| Given problem |
Please quote the entries word for word, beginning at the line that has "The width and" and continuing through the last entry. Leave the pictures out of your answer.

[Stored data entries]
<<<<
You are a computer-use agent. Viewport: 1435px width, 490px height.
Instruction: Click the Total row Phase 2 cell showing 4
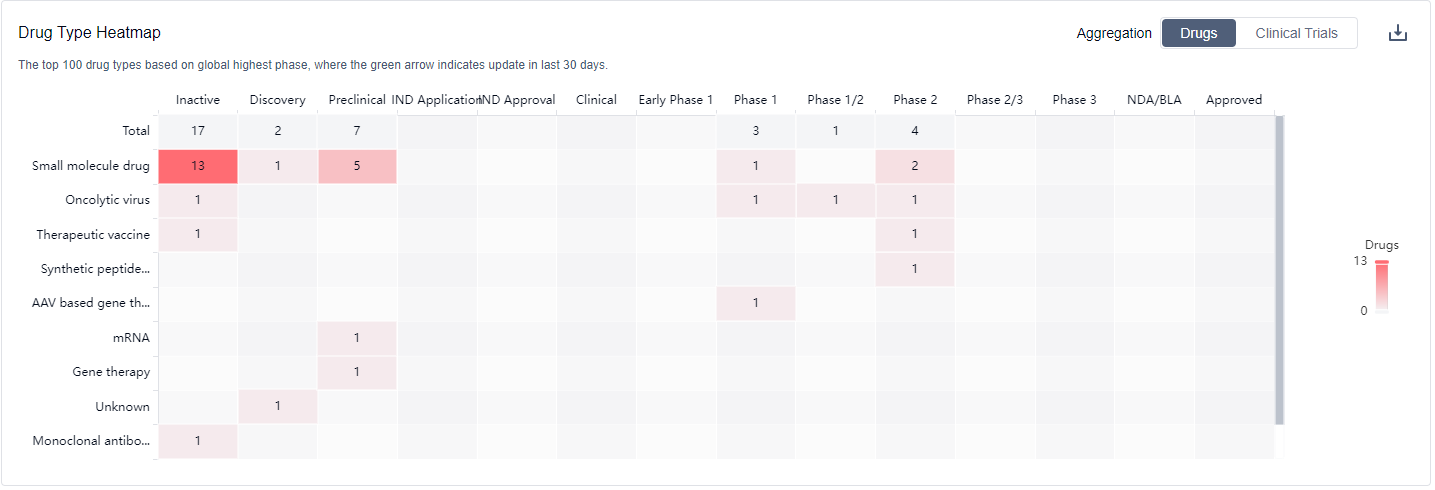tap(915, 131)
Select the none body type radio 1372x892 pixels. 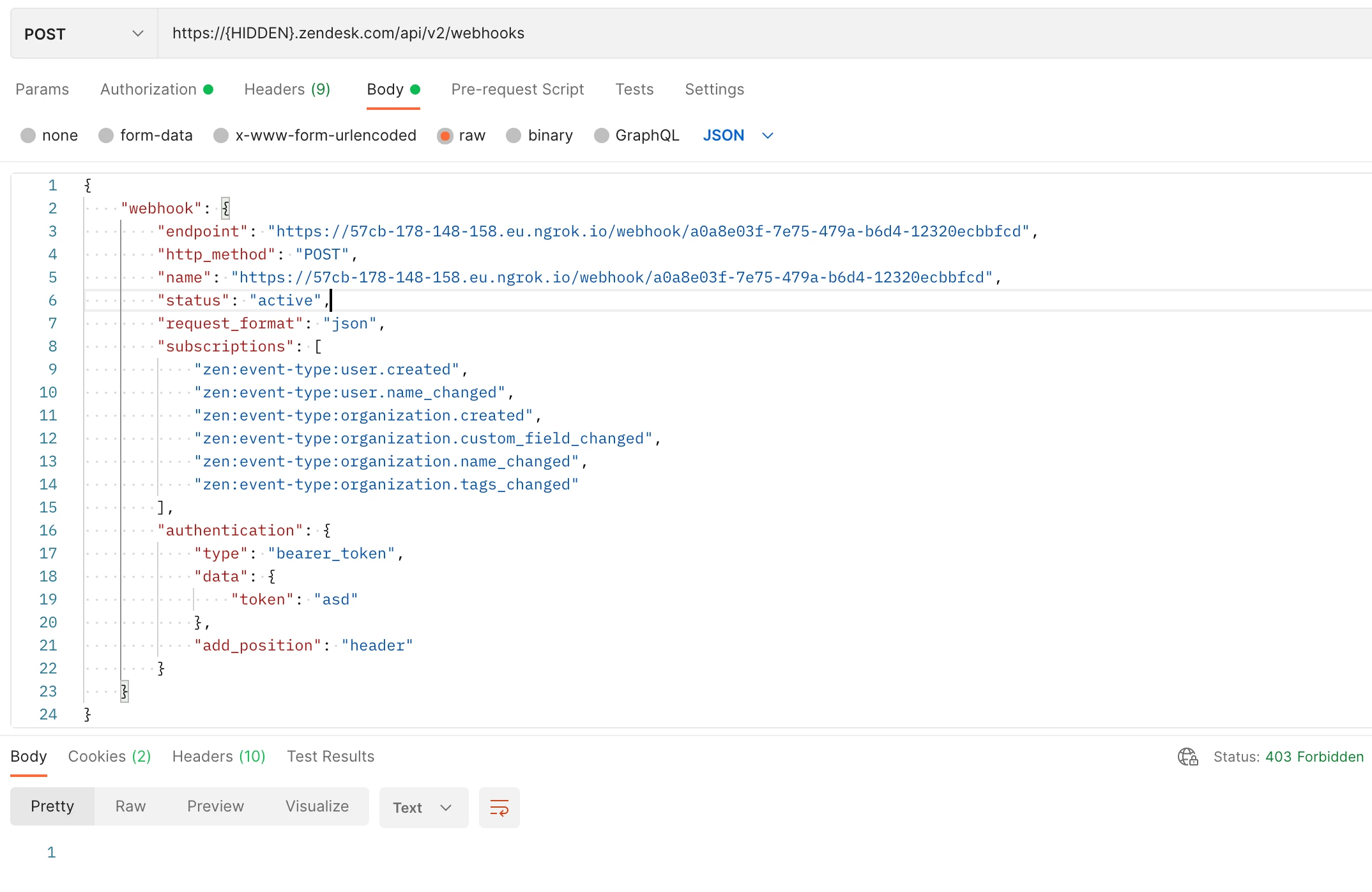coord(28,135)
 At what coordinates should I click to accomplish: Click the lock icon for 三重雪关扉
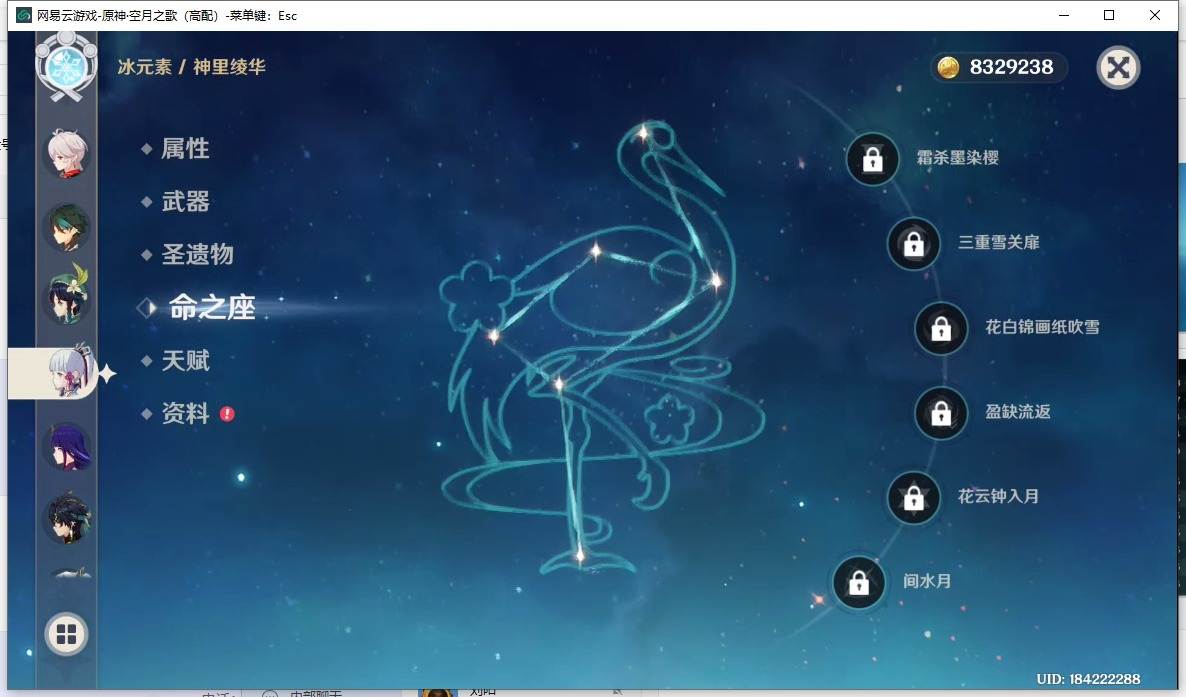[913, 243]
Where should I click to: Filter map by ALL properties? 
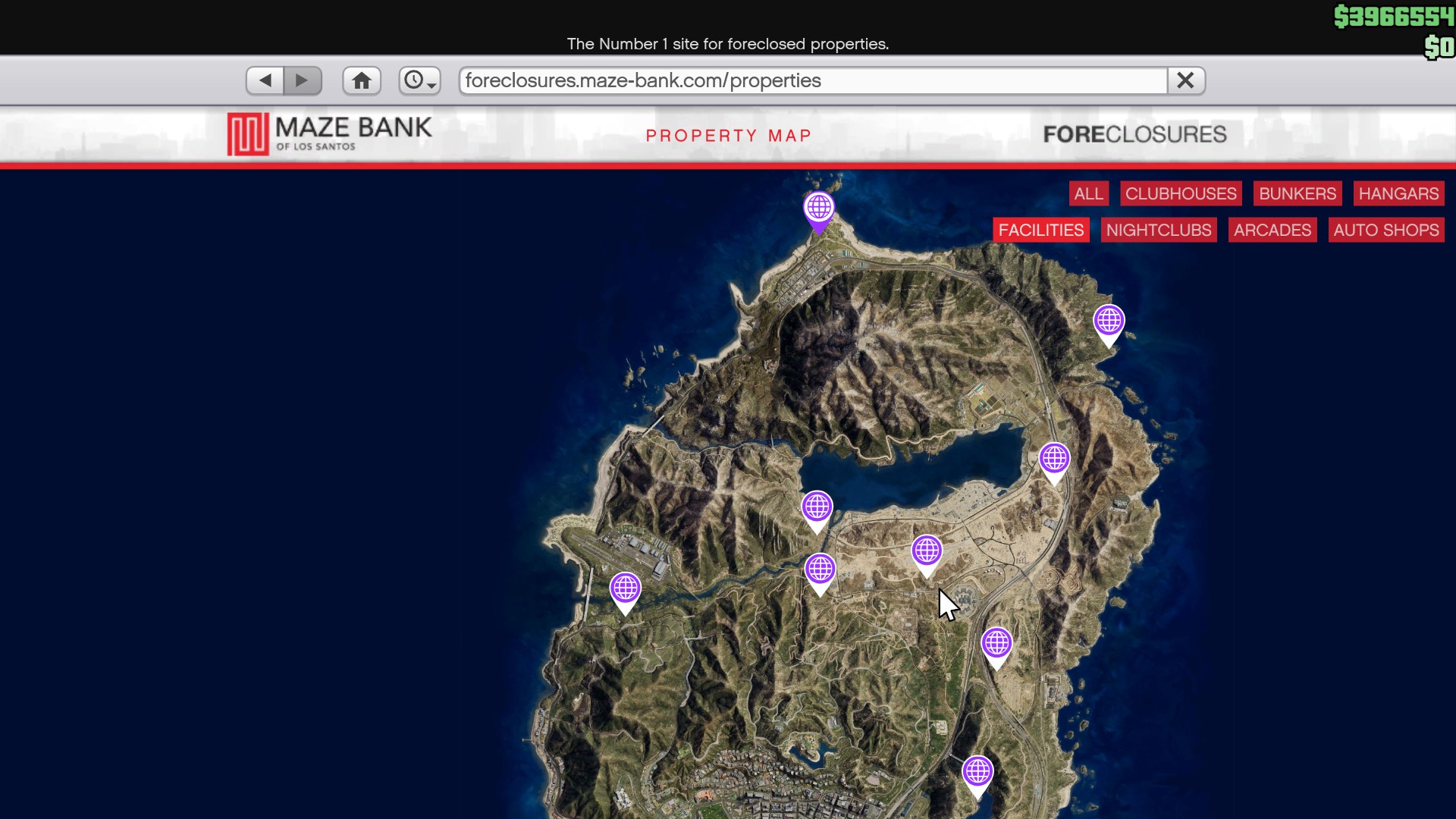[x=1088, y=193]
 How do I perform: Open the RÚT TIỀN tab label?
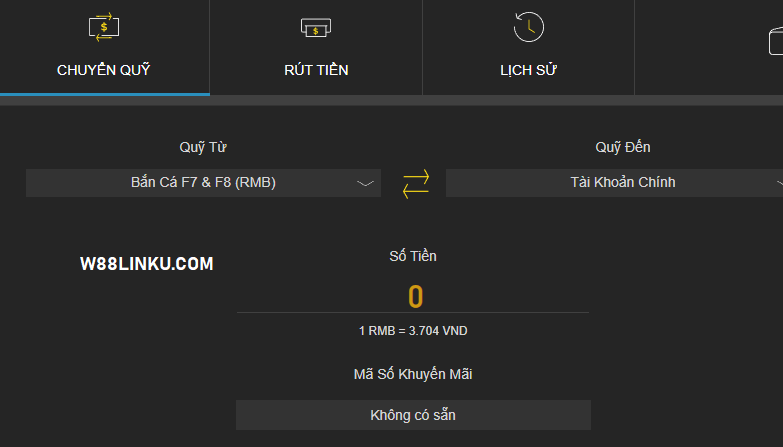click(x=316, y=70)
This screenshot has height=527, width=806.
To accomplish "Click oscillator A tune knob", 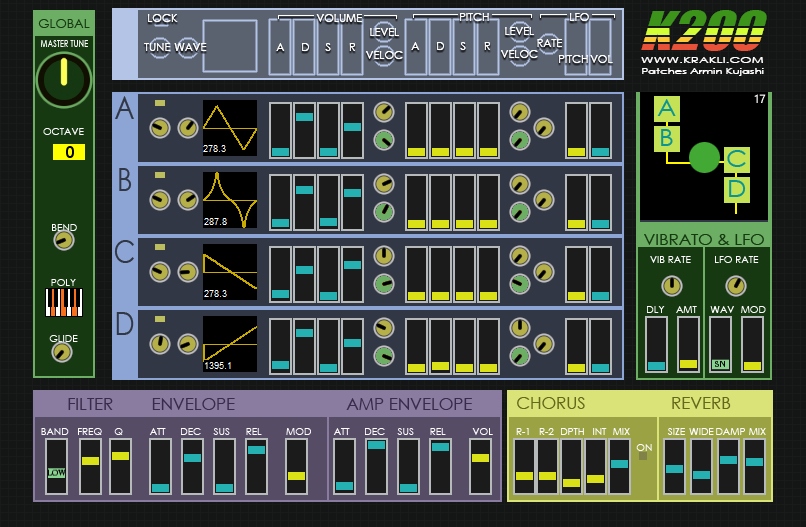I will click(x=159, y=128).
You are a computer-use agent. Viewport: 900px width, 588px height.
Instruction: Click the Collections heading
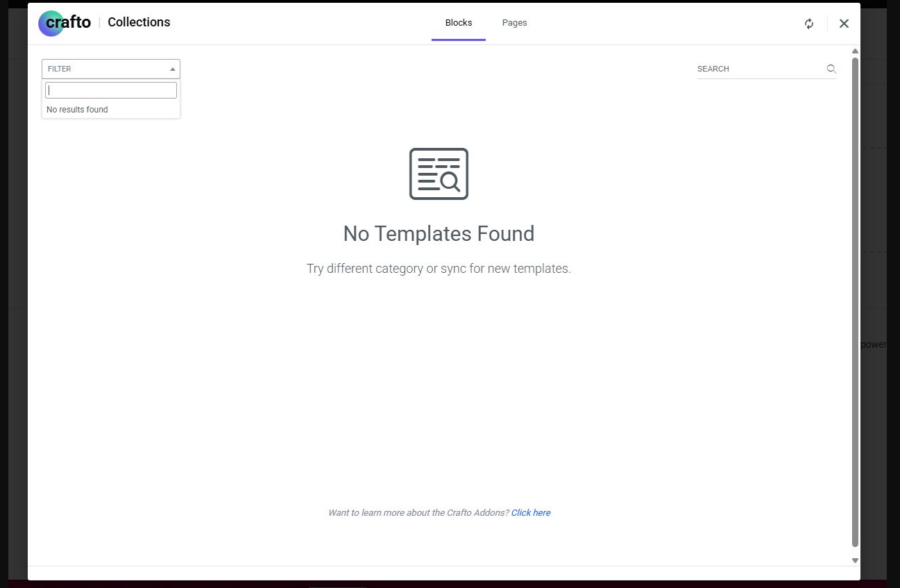[x=139, y=22]
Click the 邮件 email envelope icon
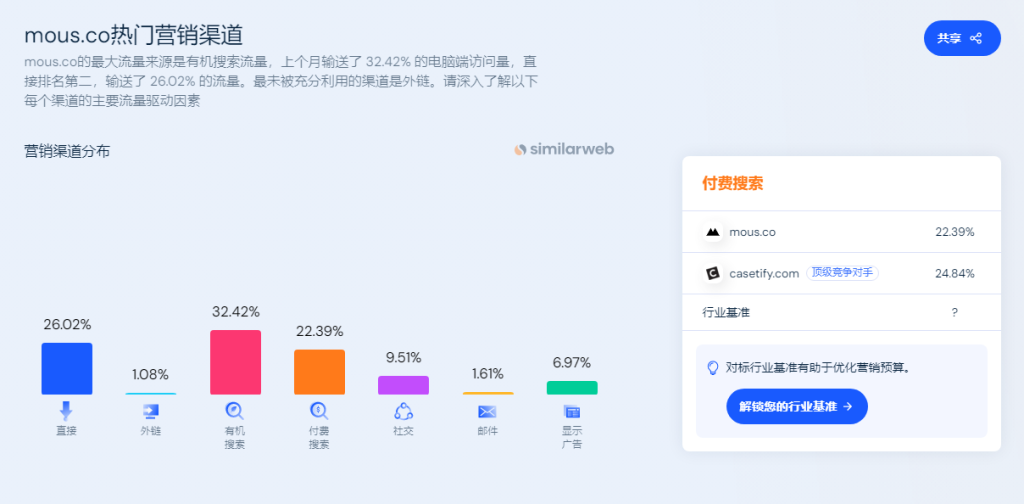 coord(487,412)
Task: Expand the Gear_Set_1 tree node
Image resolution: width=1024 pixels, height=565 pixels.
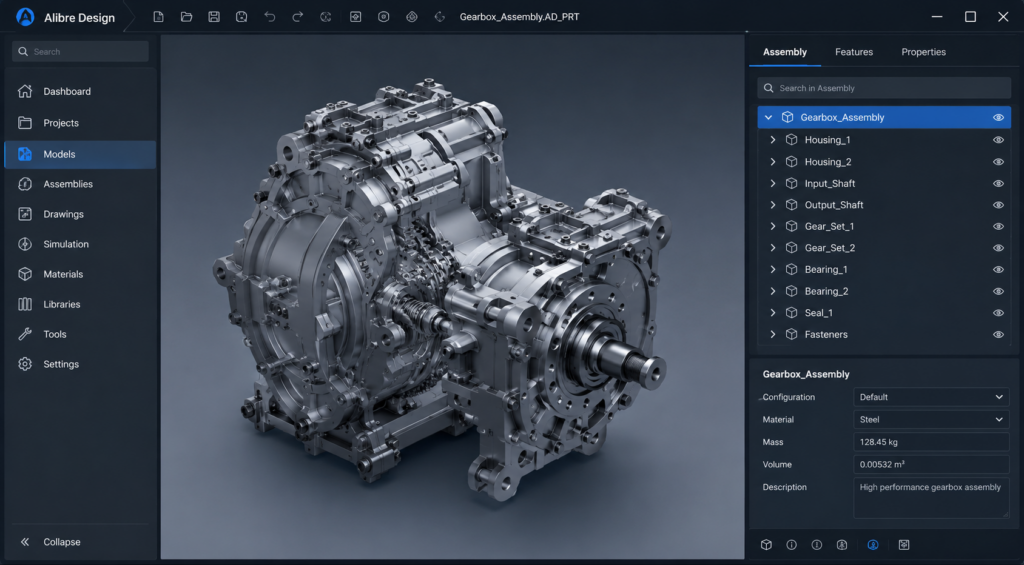Action: pyautogui.click(x=773, y=226)
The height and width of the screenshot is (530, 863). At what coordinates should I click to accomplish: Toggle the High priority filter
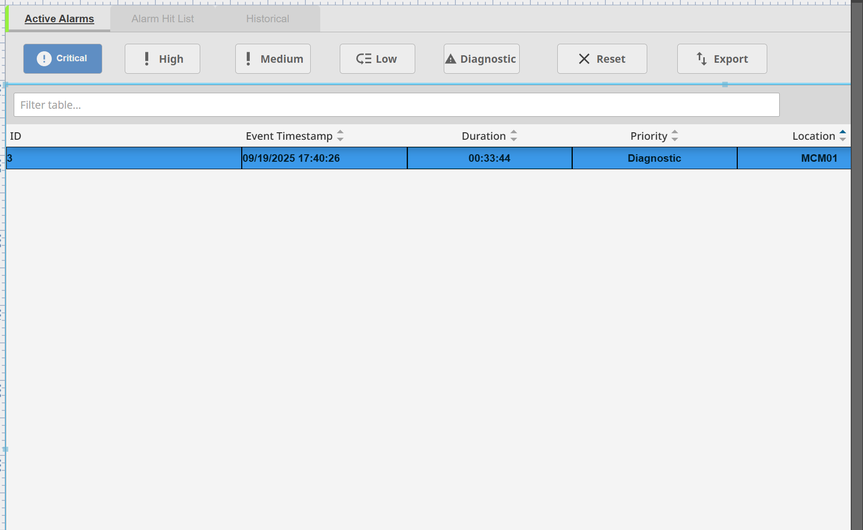[x=162, y=59]
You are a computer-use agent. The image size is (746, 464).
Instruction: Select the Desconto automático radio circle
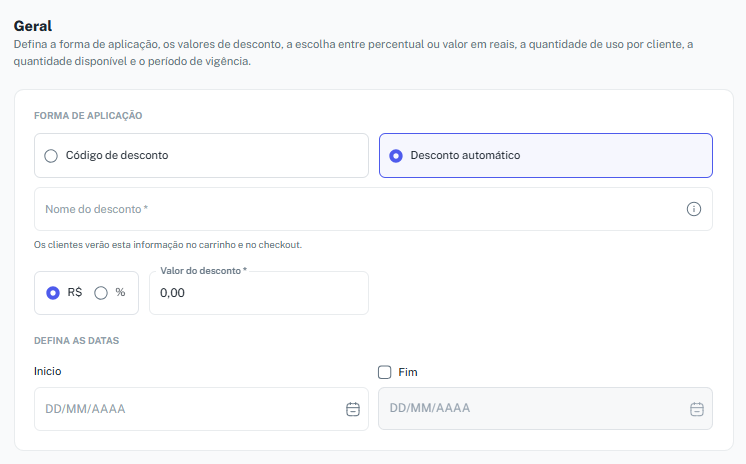pos(396,156)
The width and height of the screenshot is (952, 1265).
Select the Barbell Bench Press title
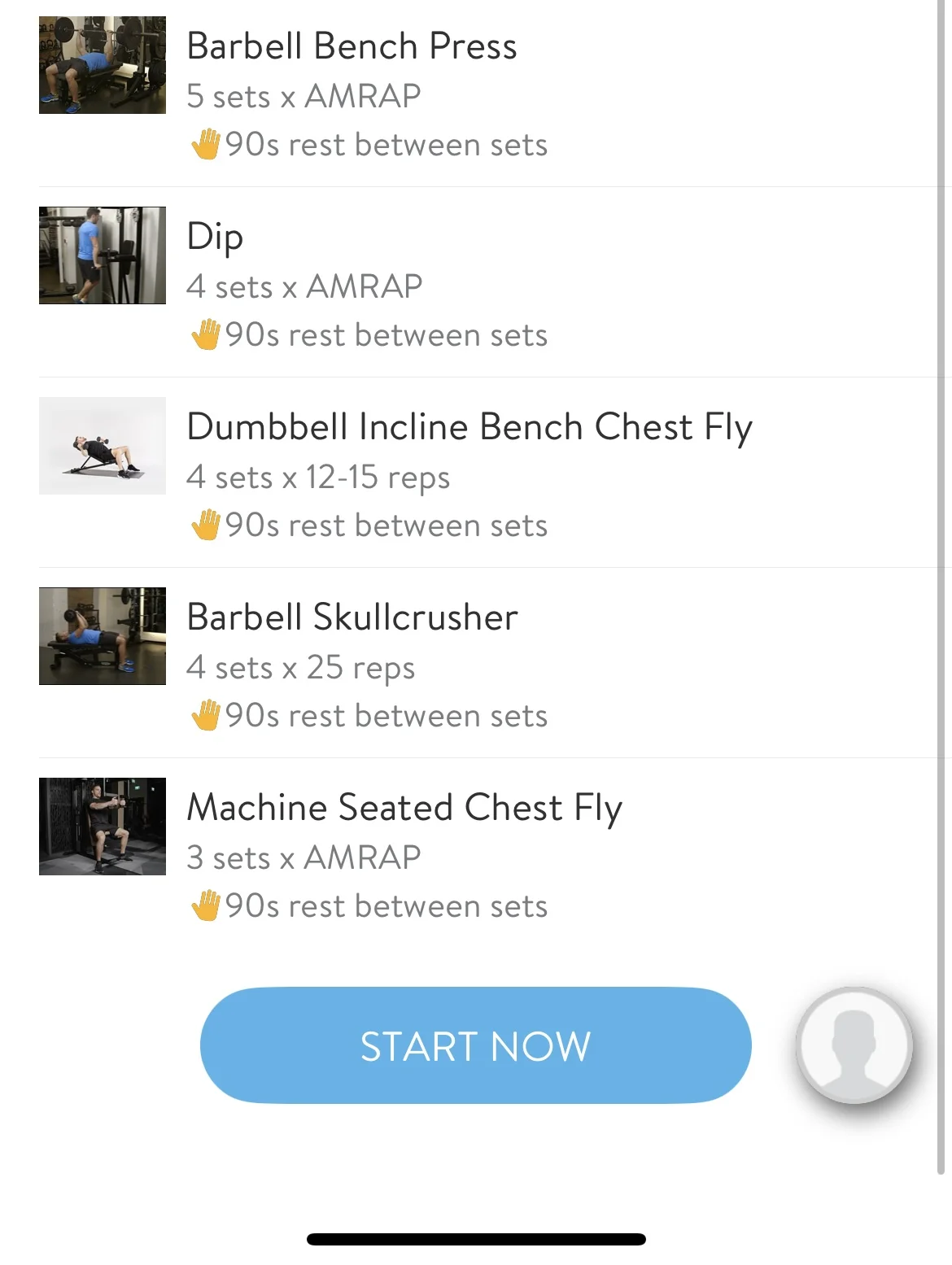click(352, 46)
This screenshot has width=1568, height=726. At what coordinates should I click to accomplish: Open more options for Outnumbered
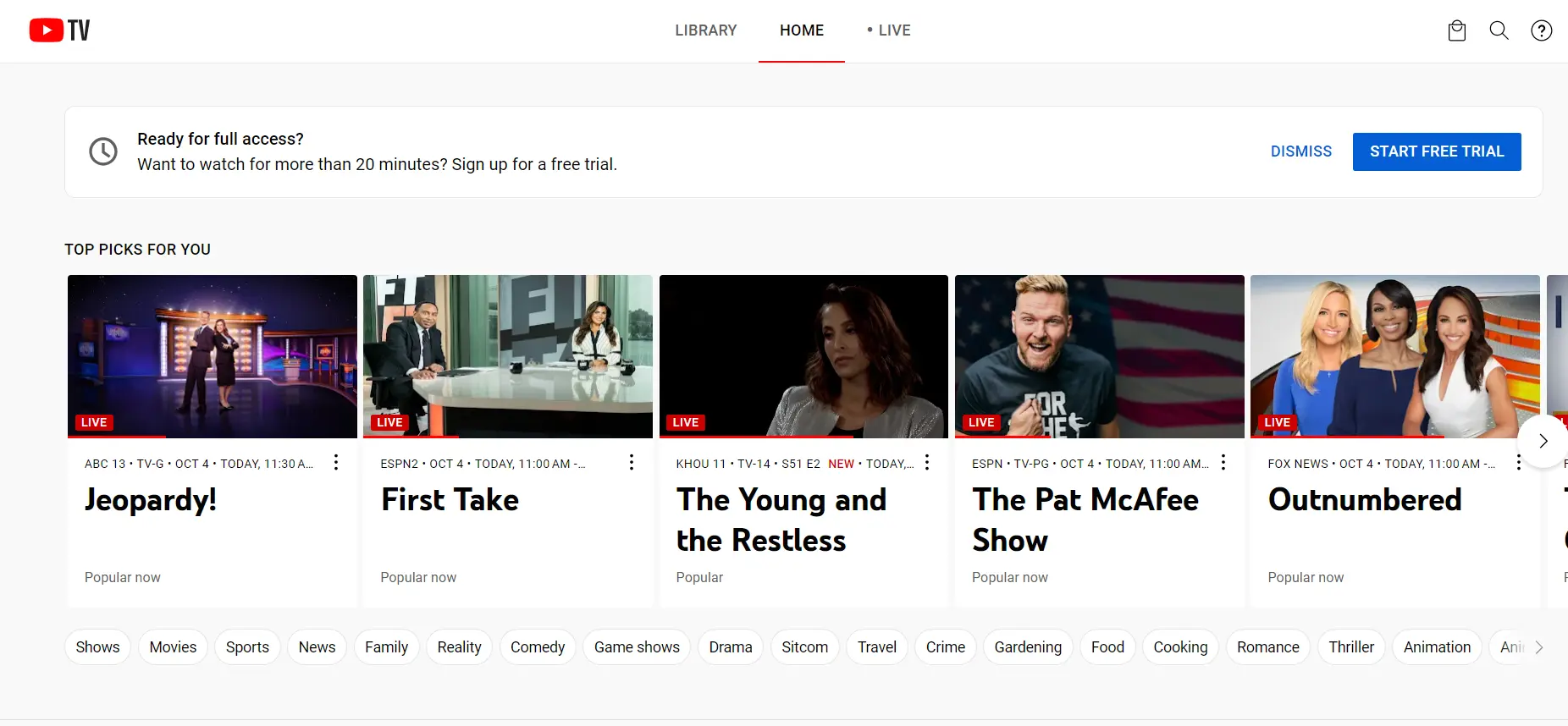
>>>>
| Answer to this exercise |
The width and height of the screenshot is (952, 1265).
Select the Barbell Bench Press title
click(352, 46)
This screenshot has width=1568, height=726. At what coordinates should I click to accomplish: Open more options for Outnumbered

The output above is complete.